Caxton Pulp & Paper had a monopoly in tissue paper and other household products. John Spencer ran the company for seven years until it was sold after the sharemarket collapse in 1988 to Carter Holt Harvey for an estimated $300m.
The new house project sites are the almost half-hectare 70 Stanley Point Rd at 4856sq m and the 1462sq m at 76 Stanley Point Rd, according to council documents that notes Tokoeka Properties does not own 74 Stanley Pt Rd.
Tokoeka applied to build on the site around 2016.
This year, it was granted variations to its existing resource consent to build a slightly smaller two-level home than originally planned which fits more into the surrounding landscape. A large older residence has been demolished and a number of trees removed, although extensive new planting is estimated by those in the area to be worth at least $100,000.
One local said that to clear the site, exotic monkey apple trees and phoenix palms were among the many removed, replaced by native pōhutukawa, titoki and pūriri.
The council's resource consents says: "The proposed new design is for a more compressed structure of a more modern design at the same location, also with two-storeys and five bedrooms with a pool and pool house, but without the guest bedroom."
A garage structure and a driveway of reduced dimension are also planned.

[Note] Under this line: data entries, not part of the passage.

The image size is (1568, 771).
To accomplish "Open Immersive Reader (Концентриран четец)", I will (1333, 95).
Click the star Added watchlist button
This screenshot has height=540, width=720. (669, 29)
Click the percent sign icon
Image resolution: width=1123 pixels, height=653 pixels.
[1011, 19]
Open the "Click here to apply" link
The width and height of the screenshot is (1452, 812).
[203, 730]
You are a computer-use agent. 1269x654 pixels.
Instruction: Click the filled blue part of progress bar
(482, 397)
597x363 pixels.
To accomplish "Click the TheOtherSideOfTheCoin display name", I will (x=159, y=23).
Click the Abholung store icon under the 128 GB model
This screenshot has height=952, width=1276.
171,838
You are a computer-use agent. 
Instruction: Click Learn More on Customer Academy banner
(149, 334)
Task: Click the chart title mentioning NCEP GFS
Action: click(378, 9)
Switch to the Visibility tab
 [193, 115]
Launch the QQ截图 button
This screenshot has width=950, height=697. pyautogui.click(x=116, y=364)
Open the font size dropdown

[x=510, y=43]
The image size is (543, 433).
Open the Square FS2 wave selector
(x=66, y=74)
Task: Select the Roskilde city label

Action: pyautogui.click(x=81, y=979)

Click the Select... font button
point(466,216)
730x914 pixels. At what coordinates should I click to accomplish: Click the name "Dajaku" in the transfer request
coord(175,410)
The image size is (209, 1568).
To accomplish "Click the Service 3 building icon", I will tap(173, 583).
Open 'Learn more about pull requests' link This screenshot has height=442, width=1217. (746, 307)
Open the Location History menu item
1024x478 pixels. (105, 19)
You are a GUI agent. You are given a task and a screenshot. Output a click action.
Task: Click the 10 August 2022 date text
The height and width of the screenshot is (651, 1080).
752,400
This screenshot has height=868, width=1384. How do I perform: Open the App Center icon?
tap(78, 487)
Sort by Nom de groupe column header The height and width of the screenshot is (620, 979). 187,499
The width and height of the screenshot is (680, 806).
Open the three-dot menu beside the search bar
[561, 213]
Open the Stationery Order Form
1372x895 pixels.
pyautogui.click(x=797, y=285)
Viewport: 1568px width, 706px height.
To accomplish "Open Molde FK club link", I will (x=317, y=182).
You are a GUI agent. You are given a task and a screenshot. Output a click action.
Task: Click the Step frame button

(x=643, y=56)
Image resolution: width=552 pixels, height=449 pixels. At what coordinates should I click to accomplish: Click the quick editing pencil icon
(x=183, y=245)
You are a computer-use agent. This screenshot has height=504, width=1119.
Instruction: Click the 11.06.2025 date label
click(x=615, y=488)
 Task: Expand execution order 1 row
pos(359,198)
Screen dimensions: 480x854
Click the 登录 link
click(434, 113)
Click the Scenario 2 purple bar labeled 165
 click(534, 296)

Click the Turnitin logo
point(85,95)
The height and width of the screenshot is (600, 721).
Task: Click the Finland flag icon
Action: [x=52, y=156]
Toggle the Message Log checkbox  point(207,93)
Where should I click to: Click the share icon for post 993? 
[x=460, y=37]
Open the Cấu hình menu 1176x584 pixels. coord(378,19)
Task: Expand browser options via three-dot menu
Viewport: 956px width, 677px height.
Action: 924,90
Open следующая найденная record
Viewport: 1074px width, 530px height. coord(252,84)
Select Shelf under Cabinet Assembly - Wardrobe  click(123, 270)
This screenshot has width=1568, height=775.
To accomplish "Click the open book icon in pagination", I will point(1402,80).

Building consent was issued on May 9 for construction of the new dark brick and steel house with chimneys, attached garage, separate detached garage, pool and associated landscape works. The duration of earth and building works is anticipated to be 18 months.
The contract was for demolition of an existing house and construction of a new two-storey English cottage-style house. The first floor will be 239sq m and include a master bedroom, en suite, walk-in wardrobe, storeroom and two additional bedrooms. Consent was given for removal of 15 trees.
The architects were listed as Fearon Hay and Sumich Chaplin.
Ollie Wall, of Wall Real Estate, said the land value alone of the property could be worth around $50m: "A property of that scale on Auckland's waterfront could easily sell in that vicinity. It's what the whole world wants and there's no price limit on paradise."
Chris Darby, one of two North Shore councillors and a neighbour, said: There can't be too many examples in Auckland where one family, over four generations and 100 years, has retained ownership of such a significant site. It's an urban oasis of calm, blessed by nature and just 1.5km as the crow flies from the bottom of Queen St.
"It's good to hear the originally-proposed proud-on-the-landscape Remuera-style manor house design has been binned in favour a more context-sensitive design nestled into the landscape," Darby said.
Questions about the project were sent to Clendon lawyer Brian Joyce but no response was received.
A woman, who did not identify herself but on Wednesday drove out of one of the Tokoeka Properties-owned homes, said a Herald inquiry had been passed on "but we're not interested in commenting".